TASK ▸
How do the lines below between the ones holding "Select Crop/Pad filter entry" and "Click the tiny bar above Feb 9", inclusive, read? Give them again exactly, with no other lines.

RECORDS FOR THIS EXERCISE ▸

******

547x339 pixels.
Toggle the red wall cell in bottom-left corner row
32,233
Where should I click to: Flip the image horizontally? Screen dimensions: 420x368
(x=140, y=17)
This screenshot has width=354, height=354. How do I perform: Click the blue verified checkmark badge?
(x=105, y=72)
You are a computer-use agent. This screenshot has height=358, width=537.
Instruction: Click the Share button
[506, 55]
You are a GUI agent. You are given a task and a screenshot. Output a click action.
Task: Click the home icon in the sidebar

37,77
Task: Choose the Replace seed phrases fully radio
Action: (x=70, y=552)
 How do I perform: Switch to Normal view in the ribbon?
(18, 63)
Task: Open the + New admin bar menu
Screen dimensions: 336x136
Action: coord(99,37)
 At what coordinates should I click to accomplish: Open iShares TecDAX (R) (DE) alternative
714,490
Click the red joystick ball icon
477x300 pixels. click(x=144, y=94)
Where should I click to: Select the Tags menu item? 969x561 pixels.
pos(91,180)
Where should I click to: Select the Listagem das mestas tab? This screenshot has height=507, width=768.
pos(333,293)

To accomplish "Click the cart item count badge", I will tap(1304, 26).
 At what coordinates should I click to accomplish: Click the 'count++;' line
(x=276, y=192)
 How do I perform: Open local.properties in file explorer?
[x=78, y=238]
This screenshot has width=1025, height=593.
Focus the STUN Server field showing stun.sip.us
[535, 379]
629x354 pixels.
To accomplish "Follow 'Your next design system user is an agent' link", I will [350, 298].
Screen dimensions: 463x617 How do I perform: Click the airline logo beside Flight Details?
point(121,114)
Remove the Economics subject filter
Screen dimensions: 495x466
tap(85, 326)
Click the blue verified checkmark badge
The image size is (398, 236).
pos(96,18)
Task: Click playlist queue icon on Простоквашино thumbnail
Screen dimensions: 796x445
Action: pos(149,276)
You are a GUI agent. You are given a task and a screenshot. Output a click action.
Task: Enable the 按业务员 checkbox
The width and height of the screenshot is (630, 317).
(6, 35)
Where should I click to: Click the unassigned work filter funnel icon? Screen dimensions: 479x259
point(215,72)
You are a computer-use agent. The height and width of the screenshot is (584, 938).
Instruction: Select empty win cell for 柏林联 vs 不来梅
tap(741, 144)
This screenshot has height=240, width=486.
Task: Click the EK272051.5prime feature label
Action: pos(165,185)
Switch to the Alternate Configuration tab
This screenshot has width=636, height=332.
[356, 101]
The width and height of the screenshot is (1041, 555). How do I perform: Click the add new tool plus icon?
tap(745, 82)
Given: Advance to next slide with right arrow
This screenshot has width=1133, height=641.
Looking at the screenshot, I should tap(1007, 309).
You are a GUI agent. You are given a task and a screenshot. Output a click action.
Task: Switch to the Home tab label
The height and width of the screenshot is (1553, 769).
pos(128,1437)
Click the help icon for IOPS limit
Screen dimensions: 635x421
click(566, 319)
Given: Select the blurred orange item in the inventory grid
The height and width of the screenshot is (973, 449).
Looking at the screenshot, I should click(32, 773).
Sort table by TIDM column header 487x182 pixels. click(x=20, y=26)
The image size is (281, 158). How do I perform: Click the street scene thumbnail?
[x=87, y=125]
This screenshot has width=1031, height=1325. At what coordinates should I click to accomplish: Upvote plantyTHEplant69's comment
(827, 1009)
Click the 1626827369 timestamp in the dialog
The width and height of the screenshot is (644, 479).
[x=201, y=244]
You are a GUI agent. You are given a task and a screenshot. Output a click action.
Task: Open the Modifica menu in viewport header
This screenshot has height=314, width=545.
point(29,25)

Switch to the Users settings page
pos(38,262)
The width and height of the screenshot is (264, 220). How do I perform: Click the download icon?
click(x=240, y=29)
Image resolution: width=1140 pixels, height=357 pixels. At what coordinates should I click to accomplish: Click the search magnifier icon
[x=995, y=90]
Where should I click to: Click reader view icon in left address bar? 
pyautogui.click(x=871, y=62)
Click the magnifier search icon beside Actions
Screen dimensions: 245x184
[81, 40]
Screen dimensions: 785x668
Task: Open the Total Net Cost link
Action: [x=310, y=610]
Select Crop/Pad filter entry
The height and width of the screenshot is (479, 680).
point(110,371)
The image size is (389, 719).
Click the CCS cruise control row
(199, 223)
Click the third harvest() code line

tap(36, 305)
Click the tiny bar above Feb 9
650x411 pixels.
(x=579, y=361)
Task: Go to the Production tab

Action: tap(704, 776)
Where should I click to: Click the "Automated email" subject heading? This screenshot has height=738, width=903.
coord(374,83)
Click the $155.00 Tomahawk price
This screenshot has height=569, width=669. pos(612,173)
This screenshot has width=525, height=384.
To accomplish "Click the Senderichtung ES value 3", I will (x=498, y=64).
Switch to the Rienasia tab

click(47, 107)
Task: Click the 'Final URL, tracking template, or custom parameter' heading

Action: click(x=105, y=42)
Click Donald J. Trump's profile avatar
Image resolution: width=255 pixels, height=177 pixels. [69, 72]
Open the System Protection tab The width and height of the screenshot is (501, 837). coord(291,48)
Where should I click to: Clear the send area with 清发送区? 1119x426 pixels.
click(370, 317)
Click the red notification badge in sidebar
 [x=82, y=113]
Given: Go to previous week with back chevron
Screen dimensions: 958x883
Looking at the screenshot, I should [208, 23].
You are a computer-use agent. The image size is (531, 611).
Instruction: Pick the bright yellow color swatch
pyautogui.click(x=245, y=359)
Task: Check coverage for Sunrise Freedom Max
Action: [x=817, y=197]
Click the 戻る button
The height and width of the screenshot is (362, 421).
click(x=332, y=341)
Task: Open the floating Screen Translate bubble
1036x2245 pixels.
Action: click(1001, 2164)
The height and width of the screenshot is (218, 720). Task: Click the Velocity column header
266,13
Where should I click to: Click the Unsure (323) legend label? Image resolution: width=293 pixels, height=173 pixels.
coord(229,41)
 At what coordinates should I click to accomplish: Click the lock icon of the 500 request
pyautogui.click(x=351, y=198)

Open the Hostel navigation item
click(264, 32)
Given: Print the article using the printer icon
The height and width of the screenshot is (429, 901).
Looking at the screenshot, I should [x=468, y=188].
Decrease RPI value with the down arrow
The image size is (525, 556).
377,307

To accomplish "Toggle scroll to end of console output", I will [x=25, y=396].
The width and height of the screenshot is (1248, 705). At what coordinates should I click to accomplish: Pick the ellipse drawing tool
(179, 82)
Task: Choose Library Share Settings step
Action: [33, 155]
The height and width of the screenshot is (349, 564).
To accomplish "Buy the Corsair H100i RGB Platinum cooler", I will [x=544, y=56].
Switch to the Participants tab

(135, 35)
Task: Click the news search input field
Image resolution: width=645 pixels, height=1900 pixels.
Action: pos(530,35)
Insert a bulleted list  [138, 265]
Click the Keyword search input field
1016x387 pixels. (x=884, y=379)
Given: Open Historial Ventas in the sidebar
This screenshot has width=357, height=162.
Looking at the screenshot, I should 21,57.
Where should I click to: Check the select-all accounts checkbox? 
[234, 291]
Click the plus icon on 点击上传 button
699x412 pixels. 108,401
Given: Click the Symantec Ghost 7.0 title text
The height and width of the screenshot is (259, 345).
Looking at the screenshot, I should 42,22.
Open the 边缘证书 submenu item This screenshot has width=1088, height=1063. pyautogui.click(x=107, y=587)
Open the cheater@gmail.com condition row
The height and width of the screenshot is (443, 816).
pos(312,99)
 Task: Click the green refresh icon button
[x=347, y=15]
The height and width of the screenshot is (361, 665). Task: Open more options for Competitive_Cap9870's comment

******

REPLY ▸
Select Crop/Pad filter entry
The height and width of the screenshot is (479, 680).
point(110,371)
The image size is (389, 719).
Click the CCS cruise control row
(199, 223)
Click the third harvest() code line

tap(36, 305)
Click the tiny bar above Feb 9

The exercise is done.